--- INPUT FOR THIS TASK Enclosed Below ---

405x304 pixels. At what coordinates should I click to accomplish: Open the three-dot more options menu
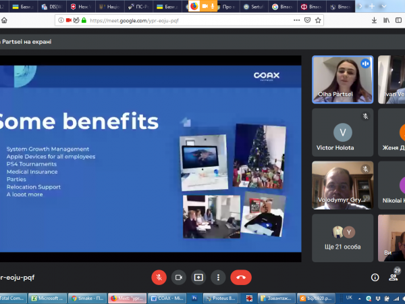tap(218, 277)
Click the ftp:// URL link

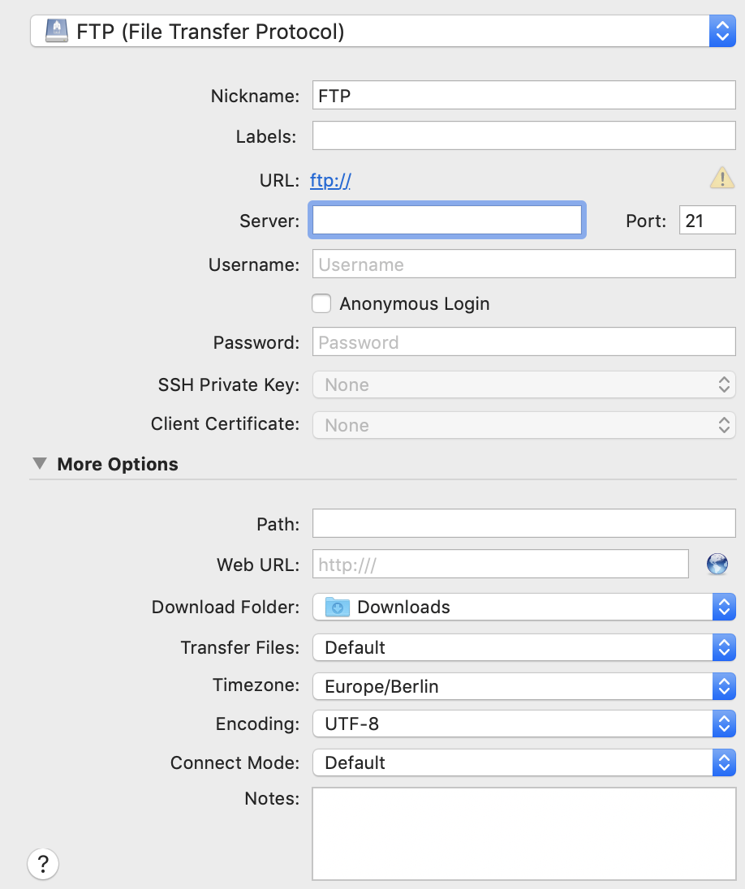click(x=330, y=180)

--- End of Enclosed INPUT FOR THIS TASK ---
--- INPUT FOR THIS TASK Enclosed Below ---

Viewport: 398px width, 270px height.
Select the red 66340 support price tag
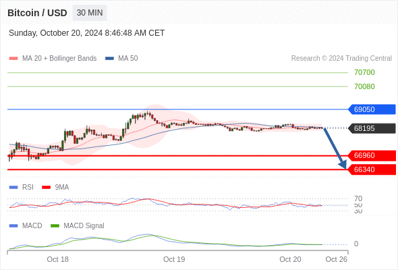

--- End of Enclosed INPUT FOR THIS TASK ---

**WHAT IS REQUIRED**
Copy the lines above exactly. Start with the line containing "Viewport: 398px width, 270px height.", end with the line containing "Select the red 66340 support price tag", and include both.

**FINISHED TASK**
Viewport: 398px width, 270px height.
Select the red 66340 support price tag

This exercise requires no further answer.